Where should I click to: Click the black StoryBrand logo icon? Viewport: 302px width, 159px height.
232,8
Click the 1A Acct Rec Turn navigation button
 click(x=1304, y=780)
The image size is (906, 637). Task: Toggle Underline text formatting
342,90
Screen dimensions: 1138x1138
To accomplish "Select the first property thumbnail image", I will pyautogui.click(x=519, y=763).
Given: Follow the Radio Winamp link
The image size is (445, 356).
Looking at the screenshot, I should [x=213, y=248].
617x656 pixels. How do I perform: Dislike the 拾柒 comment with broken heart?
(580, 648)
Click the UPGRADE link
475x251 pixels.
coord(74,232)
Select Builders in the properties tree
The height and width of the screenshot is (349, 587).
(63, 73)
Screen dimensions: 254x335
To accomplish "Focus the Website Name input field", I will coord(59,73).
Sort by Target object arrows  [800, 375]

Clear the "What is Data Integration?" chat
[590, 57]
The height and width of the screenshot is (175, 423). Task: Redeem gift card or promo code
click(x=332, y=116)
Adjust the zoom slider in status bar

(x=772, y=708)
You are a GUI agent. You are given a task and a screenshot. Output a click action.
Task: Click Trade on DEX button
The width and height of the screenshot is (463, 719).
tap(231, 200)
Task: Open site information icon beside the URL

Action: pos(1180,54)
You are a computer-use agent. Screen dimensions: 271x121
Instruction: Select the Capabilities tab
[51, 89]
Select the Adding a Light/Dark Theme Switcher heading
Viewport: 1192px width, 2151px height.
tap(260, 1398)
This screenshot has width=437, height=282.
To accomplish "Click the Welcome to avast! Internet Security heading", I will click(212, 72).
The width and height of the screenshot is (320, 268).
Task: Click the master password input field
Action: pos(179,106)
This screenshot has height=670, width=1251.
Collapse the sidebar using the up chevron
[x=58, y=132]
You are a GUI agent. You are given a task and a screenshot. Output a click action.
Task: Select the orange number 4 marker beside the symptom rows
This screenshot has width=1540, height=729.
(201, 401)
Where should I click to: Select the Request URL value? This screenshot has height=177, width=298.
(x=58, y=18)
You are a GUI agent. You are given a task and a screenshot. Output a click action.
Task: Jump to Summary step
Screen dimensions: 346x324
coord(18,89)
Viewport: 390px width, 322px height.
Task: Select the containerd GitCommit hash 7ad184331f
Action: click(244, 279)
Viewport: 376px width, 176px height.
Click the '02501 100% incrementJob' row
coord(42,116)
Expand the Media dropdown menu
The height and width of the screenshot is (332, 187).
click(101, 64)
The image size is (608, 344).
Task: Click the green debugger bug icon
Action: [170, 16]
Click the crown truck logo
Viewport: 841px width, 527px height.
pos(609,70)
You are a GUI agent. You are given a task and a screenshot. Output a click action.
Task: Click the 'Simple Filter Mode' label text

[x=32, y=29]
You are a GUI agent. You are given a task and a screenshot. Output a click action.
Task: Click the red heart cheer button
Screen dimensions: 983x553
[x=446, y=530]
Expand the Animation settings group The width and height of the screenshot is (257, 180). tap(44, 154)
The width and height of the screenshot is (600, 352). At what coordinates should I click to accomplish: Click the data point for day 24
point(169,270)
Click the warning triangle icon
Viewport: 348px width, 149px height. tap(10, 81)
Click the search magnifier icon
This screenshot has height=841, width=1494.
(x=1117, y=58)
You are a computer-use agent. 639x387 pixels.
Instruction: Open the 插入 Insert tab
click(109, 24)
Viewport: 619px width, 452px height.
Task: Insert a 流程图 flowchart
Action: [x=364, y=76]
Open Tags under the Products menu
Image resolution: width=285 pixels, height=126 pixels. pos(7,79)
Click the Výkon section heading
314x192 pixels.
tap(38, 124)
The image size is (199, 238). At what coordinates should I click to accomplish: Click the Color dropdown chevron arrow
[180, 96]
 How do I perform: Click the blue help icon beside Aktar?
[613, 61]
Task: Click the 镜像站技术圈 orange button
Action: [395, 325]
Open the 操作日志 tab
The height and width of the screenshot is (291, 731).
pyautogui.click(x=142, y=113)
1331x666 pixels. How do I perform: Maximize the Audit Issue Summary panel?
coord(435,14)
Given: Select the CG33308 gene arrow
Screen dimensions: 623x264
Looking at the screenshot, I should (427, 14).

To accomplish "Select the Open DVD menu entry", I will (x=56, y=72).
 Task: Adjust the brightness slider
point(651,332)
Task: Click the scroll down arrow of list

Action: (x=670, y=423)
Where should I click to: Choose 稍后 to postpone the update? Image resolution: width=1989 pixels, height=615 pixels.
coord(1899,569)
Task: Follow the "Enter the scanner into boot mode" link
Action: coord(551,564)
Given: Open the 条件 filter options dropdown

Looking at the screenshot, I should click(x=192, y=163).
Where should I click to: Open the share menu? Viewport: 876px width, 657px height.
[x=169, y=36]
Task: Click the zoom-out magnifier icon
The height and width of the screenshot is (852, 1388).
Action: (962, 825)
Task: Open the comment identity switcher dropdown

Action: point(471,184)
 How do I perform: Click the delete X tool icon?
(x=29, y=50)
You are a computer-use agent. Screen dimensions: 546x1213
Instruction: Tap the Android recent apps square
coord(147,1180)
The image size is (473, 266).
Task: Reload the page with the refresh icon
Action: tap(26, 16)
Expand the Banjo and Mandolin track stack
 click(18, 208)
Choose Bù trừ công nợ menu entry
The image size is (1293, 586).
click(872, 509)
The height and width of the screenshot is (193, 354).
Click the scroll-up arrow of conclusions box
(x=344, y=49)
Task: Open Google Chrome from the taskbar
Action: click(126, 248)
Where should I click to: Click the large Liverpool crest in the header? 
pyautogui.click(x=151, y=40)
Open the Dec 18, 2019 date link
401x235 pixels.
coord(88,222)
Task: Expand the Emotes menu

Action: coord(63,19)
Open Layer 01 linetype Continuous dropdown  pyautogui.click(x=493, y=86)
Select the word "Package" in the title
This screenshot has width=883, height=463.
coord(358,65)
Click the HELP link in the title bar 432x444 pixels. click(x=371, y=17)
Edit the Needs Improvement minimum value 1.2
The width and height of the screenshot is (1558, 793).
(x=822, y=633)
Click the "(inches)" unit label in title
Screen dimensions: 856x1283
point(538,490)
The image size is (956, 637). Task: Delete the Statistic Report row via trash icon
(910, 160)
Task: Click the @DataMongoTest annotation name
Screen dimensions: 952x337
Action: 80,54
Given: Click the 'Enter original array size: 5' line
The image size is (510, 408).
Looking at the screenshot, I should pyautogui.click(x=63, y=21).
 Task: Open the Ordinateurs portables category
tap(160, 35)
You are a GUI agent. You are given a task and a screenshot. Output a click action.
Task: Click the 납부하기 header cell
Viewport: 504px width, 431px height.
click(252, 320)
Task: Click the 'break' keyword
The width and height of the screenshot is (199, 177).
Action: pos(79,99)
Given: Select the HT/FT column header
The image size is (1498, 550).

**WORK TO COMPLETE**
Beginning with the first line and ending with the last, restate the data word for word.

**ANSWER AREA**
Where should I click to: Click the black StoryBrand logo icon? Viewport: 302px width, 159px height.
232,8
Click the 1A Acct Rec Turn navigation button
 click(x=1304, y=780)
The image size is (906, 637). Task: Toggle Underline text formatting
342,90
Screen dimensions: 1138x1138
To accomplish "Select the first property thumbnail image", I will pyautogui.click(x=519, y=763).
Given: Follow the Radio Winamp link
The image size is (445, 356).
Looking at the screenshot, I should [x=213, y=248].
617x656 pixels. How do I perform: Dislike the 拾柒 comment with broken heart?
(580, 648)
Click the UPGRADE link
475x251 pixels.
coord(74,232)
Select Builders in the properties tree
The height and width of the screenshot is (349, 587).
(63, 73)
Screen dimensions: 254x335
To accomplish "Focus the Website Name input field", I will coord(59,73).
Sort by Target object arrows  [800, 375]

Clear the "What is Data Integration?" chat
[590, 57]
The height and width of the screenshot is (175, 423). Task: Redeem gift card or promo code
click(x=332, y=116)
Adjust the zoom slider in status bar

(x=772, y=708)
You are a GUI agent. You are given a task and a screenshot. Output a click action.
Task: Click Trade on DEX button
The width and height of the screenshot is (463, 719).
tap(231, 200)
Task: Open site information icon beside the URL

Action: pos(1180,54)
You are a computer-use agent. Screen dimensions: 271x121
Instruction: Select the Capabilities tab
[51, 89]
Select the Adding a Light/Dark Theme Switcher heading
Viewport: 1192px width, 2151px height.
tap(260, 1398)
This screenshot has width=437, height=282.
To accomplish "Click the Welcome to avast! Internet Security heading", I will click(212, 72).
The width and height of the screenshot is (320, 268).
Task: Click the master password input field
Action: pos(179,106)
This screenshot has height=670, width=1251.
Collapse the sidebar using the up chevron
[x=58, y=132]
You are a GUI agent. You are given a task and a screenshot. Output a click action.
Task: Select the orange number 4 marker beside the symptom rows
This screenshot has width=1540, height=729.
(201, 401)
Where should I click to: Select the Request URL value? This screenshot has height=177, width=298.
(x=58, y=18)
You are a GUI agent. You are given a task and a screenshot. Output a click action.
Task: Jump to Summary step
Screen dimensions: 346x324
coord(18,89)
Viewport: 390px width, 322px height.
Task: Select the containerd GitCommit hash 7ad184331f
Action: click(244, 279)
Viewport: 376px width, 176px height.
Click the '02501 100% incrementJob' row
coord(42,116)
Expand the Media dropdown menu
The height and width of the screenshot is (332, 187).
click(101, 64)
The image size is (608, 344).
Task: Click the green debugger bug icon
Action: [170, 16]
Click the crown truck logo
Viewport: 841px width, 527px height.
pos(609,70)
You are a GUI agent. You are given a task and a screenshot. Output a click action.
Task: Click the 'Simple Filter Mode' label text

[x=32, y=29]
You are a GUI agent. You are given a task and a screenshot. Output a click action.
Task: Click the red heart cheer button
Screen dimensions: 983x553
[x=446, y=530]
Expand the Animation settings group The width and height of the screenshot is (257, 180). tap(44, 154)
The width and height of the screenshot is (600, 352). At what coordinates should I click to accomplish: Click the data point for day 24
point(169,270)
Click the warning triangle icon
Viewport: 348px width, 149px height. tap(10, 81)
Click the search magnifier icon
This screenshot has height=841, width=1494.
(x=1117, y=58)
You are a computer-use agent. 639x387 pixels.
Instruction: Open the 插入 Insert tab
click(109, 24)
Viewport: 619px width, 452px height.
Task: Insert a 流程图 flowchart
Action: [x=364, y=76]
Open Tags under the Products menu
Image resolution: width=285 pixels, height=126 pixels. pos(7,79)
Click the Výkon section heading
314x192 pixels.
tap(38, 124)
The image size is (199, 238). At what coordinates should I click to accomplish: Click the Color dropdown chevron arrow
[180, 96]
 How do I perform: Click the blue help icon beside Aktar?
[613, 61]
Task: Click the 镜像站技术圈 orange button
Action: [395, 325]
Open the 操作日志 tab
The height and width of the screenshot is (291, 731).
pyautogui.click(x=142, y=113)
1331x666 pixels. How do I perform: Maximize the Audit Issue Summary panel?
coord(435,14)
Given: Select the CG33308 gene arrow
Screen dimensions: 623x264
Looking at the screenshot, I should (427, 14).

To accomplish "Select the Open DVD menu entry", I will (x=56, y=72).
 Task: Adjust the brightness slider
point(651,332)
Task: Click the scroll down arrow of list

Action: (x=670, y=423)
Where should I click to: Choose 稍后 to postpone the update? Image resolution: width=1989 pixels, height=615 pixels.
coord(1899,569)
Task: Follow the "Enter the scanner into boot mode" link
Action: coord(551,564)
Given: Open the 条件 filter options dropdown

Looking at the screenshot, I should click(x=192, y=163).
Where should I click to: Open the share menu? Viewport: 876px width, 657px height.
[x=169, y=36]
Task: Click the zoom-out magnifier icon
The height and width of the screenshot is (852, 1388).
Action: (962, 825)
Task: Open the comment identity switcher dropdown

Action: point(471,184)
 How do I perform: Click the delete X tool icon?
(x=29, y=50)
You are a computer-use agent. Screen dimensions: 546x1213
Instruction: Tap the Android recent apps square
coord(147,1180)
The image size is (473, 266).
Task: Reload the page with the refresh icon
Action: tap(26, 16)
Expand the Banjo and Mandolin track stack
 click(18, 208)
Choose Bù trừ công nợ menu entry
The image size is (1293, 586).
click(872, 509)
The height and width of the screenshot is (193, 354).
Click the scroll-up arrow of conclusions box
(x=344, y=49)
Task: Open Google Chrome from the taskbar
Action: click(126, 248)
Where should I click to: Click the large Liverpool crest in the header? 
pyautogui.click(x=151, y=40)
Open the Dec 18, 2019 date link
401x235 pixels.
coord(88,222)
Task: Expand the Emotes menu

Action: coord(63,19)
Open Layer 01 linetype Continuous dropdown  pyautogui.click(x=493, y=86)
Select the word "Package" in the title
This screenshot has width=883, height=463.
coord(358,65)
Click the HELP link in the title bar 432x444 pixels. click(x=371, y=17)
Edit the Needs Improvement minimum value 1.2
The width and height of the screenshot is (1558, 793).
(x=822, y=633)
Click the "(inches)" unit label in title
Screen dimensions: 856x1283
point(538,490)
The image size is (956, 637). Task: Delete the Statistic Report row via trash icon
(910, 160)
Task: Click the @DataMongoTest annotation name
Screen dimensions: 952x337
Action: 80,54
Given: Click the 'Enter original array size: 5' line
The image size is (510, 408).
Looking at the screenshot, I should pyautogui.click(x=63, y=21).
 Task: Open the Ordinateurs portables category
tap(160, 35)
You are a GUI agent. You are given a task and a screenshot. Output a click action.
Task: Click the 납부하기 header cell
Viewport: 504px width, 431px height.
click(252, 320)
Task: Click the 'break' keyword
The width and height of the screenshot is (199, 177).
Action: pos(79,99)
Given: Select the HT/FT column header
The image size is (1498, 550).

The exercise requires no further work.